Fresh Meat: Bianka Wessels

Having recently graduated from Cape Town’s Vega with a BA in Creative Communication, Bianka Wessels first came to fall in love with copywriting through her job as a copy-editor at Media 24, poring over endless amounts of words. She later quit the print news business, enrolled in a course specialising in copywriting and never looked back. 

Her graduate work deals with language – the written and spoken word – and its duality. Humour plays a large role in her work too, which is most evident in her series of works titled Kont[eks]

We speak with Bianka about language, the courage to be wrong, and finding a love for words through badly-written adverts.  

How and why did you become interested in copywriting?

I discovered copywriting while working as a journalist at a Media 24 newspaper. Before going to press, we had to read every inch of every page to triple check for typos, grammar, and spelling. I’d often find myself critiquing the writing style of most print ads and daydreaming of all the ways I would have done it differently, if I could. I was pleasantly surprised to learn that writing conceptual ads was a thing, and it was called Copywriting. I realised that I was wasting the ink running through my veins on newspaper. Not long after that, I quit my job and spent my pension fund and life savings to pursue a career as a copywriter.

Please tell us about some of the themes and ideas that you’ve been exploring in your student work.

I explored linguistics, semiotics, the syntactic ambiguity of spoken word, and objective introspection. Looking back now, the over-arching theme of my student work is human communication.

How did this feed into your final project? What was the concept and how did you execute it?

I decided early on that the most important thing I wanted to showcase in my final project was that I could develop a good idea, craft clear messages and write concise copy in both English and Afrikaans.  As I researched neurolinguistics and the benefits of being bilingual, I mind-mapped what I thought it meant and how it related to the work. With equal abilities across two languages, I consider myself a balanced bilingual. Seeing the words ‘balanced’ and ‘equal’ written by my own hand on a page, triggered a moment of clarity: the blend of simplicity and complexity extant in my work is parallel to my ability to effectively communicate in two languages.

I developed a theme of duality, meaning everything about the portfolio came in twos.

In writing, I used two distinct tones.

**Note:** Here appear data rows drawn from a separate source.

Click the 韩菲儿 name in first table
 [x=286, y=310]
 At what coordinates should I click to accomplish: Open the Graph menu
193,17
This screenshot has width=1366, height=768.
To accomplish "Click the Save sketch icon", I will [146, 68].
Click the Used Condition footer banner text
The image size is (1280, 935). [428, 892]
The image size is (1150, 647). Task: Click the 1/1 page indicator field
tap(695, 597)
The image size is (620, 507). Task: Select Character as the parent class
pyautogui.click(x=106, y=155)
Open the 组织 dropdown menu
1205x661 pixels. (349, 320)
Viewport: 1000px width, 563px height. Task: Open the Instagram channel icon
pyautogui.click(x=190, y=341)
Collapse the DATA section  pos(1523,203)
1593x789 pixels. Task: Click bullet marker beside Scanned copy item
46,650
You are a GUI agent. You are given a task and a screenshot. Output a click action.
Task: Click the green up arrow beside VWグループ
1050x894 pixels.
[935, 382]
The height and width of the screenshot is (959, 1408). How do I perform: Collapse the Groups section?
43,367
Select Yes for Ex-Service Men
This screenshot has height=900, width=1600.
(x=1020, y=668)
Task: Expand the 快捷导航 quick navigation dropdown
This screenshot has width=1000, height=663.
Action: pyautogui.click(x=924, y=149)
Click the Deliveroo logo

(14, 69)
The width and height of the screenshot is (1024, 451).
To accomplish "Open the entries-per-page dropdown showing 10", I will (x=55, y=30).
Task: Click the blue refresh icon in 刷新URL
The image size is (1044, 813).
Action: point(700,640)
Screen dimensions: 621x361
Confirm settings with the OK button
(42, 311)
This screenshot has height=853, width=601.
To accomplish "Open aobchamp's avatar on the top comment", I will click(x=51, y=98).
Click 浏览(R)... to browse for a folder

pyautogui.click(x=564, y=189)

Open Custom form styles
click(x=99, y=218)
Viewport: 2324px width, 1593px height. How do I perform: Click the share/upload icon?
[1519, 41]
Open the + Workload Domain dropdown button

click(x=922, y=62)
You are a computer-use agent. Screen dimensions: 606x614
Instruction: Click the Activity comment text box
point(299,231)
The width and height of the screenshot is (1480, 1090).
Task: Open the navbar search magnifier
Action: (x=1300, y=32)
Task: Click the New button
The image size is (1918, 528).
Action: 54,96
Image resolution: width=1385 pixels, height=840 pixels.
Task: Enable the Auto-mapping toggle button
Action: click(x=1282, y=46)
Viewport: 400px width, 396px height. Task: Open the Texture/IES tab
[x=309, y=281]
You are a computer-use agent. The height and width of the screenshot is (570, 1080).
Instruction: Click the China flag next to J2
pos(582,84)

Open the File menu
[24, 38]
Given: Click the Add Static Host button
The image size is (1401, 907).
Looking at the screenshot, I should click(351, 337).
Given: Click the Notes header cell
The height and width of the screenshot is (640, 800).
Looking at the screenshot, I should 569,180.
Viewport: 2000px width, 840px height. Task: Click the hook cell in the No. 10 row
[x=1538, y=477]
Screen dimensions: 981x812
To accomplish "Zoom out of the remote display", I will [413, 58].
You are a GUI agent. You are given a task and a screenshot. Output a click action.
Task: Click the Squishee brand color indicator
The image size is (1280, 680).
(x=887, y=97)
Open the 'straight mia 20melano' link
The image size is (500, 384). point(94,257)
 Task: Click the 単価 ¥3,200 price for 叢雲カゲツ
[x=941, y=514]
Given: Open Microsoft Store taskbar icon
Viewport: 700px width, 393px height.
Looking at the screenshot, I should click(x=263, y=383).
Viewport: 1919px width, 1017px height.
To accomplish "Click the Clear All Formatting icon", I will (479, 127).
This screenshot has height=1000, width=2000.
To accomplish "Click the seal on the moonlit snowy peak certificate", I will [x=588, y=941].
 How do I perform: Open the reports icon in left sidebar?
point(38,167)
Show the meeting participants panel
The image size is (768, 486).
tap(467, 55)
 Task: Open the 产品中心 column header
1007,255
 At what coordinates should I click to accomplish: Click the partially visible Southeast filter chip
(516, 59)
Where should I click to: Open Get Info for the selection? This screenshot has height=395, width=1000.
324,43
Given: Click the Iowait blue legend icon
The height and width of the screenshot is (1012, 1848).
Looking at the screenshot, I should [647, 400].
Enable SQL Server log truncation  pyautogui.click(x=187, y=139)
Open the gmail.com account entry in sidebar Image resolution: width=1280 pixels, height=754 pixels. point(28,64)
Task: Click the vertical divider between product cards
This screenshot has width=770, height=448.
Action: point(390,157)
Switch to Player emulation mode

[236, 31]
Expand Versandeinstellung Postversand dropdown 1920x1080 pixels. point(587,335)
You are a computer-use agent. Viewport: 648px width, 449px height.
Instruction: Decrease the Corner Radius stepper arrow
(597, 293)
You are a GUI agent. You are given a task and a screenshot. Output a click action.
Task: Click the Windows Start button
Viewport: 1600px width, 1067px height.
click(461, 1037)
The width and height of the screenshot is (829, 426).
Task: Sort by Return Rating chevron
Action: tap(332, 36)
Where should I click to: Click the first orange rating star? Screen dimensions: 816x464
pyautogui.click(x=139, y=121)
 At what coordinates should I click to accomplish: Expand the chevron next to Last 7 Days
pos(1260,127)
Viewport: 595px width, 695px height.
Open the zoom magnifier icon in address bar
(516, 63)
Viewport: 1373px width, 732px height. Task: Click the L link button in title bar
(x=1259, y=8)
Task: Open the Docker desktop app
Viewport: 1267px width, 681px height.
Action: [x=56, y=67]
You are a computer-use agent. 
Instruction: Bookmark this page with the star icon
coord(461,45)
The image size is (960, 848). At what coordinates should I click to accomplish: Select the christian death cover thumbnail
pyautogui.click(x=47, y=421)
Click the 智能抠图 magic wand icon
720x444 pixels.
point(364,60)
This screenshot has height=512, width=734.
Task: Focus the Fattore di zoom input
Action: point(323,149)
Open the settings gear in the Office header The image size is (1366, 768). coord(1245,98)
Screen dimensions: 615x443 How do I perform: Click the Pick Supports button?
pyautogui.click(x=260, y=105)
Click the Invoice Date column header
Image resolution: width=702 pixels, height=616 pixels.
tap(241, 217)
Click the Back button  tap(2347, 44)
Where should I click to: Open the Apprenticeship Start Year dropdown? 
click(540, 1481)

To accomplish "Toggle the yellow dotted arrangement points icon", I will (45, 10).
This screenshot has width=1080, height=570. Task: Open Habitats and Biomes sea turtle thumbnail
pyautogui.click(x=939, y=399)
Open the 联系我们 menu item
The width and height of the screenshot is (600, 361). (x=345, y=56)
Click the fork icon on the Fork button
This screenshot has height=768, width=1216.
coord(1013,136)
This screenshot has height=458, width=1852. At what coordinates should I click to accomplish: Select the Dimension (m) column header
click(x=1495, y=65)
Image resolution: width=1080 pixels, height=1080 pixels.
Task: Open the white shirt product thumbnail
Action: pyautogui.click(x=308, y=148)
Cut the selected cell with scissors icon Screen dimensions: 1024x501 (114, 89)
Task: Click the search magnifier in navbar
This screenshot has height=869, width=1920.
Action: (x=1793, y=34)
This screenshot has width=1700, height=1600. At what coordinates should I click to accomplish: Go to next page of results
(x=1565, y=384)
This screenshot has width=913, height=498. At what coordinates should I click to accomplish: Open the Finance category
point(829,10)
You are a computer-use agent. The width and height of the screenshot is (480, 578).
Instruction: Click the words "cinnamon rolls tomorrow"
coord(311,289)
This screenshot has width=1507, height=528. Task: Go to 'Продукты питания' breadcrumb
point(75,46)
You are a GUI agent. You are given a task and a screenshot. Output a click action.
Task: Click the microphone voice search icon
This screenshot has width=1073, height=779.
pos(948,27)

Wherever I wrote about myself, the tone is informal and elaborate. My project descriptions, on the other hand, are more formal and succinct. The title of my portfolio, Bi, is a number prefix denoting two. Coincidentally, my name happens to start with ‘Bi’ too – lucky me. To be frank, I also appreciated the ambiguity of the title.

In design, I incorporated elements of ‘two’ throughout the whole layout. I used two different, but complementing, fonts. I also used two distinct layout types: the projects are in landscape and the interstitial elements in portrait.

My colour palette takes on the same theme. I used two opposing, yet complementary colours: black and white. I’m no philosopher, but in my mind, black owes its presence to the existence of white and vice versa. To me, black and white are the epitome of my proficiency in two languages: the one is equal to and cannot exist without the other.

I decided on two types of printing: UV and conventional printing. The UV ink has no colour pigment and sits on top of the printed surface, rather than being absorbed into it. The result is an all white book cover with a reflective and glossy title. Keeping the concept in mind, I decided to package my A5 portfolio and CV in a bi-fold sleeve.

Considering the norm, my portfolio could easily be seen as project-heavy. Because of this, I decided to print multiple portfolios with the intention of giving it to interested parties to take home and read at their leisure.

Tell me more about your project Kont[eks]. How do you find humour helps to better communicate an idea?

Kont[eks] is a publication that celebrates the ambiguity of Afrikaans. It is a vibrant and dynamic language, and expressions in Afrikaans are often difficult to translate. It’s full of double-entendre that non-mother tongue speakers might not fully understand. Kont[eks] is a collection of seemingly innocent Afrikaans words and sayings in a modern context. It is the first publication of its kind to play on the nuances of Afrikaans words for the sole purpose of entertaining.

Some Afrikaans-speakers tend to downplay the importance of their language and prefer speaking English to one another. To me, this meant it was time to remind them about one of the most overlooked aspects of the Afrikaans language: double-edged words.

Humour plays a significant role in Afrikaans culture, and I found it to be one of the best ways to rekindle a love for a language with a dwindling popularity.

What’s the best piece of advice you received while studying?

The best piece of emboldened advice I received came from Alex Sudheim, my copywriting lecturer at Vega. He told me during one of our first consultations to lose sight of perfection and to be willing to make mistakes. Since then, I’ve learned that the first step to solving any problem is to have the courage to be wrong. And, if you start by being wrong, suddenly anything is possible.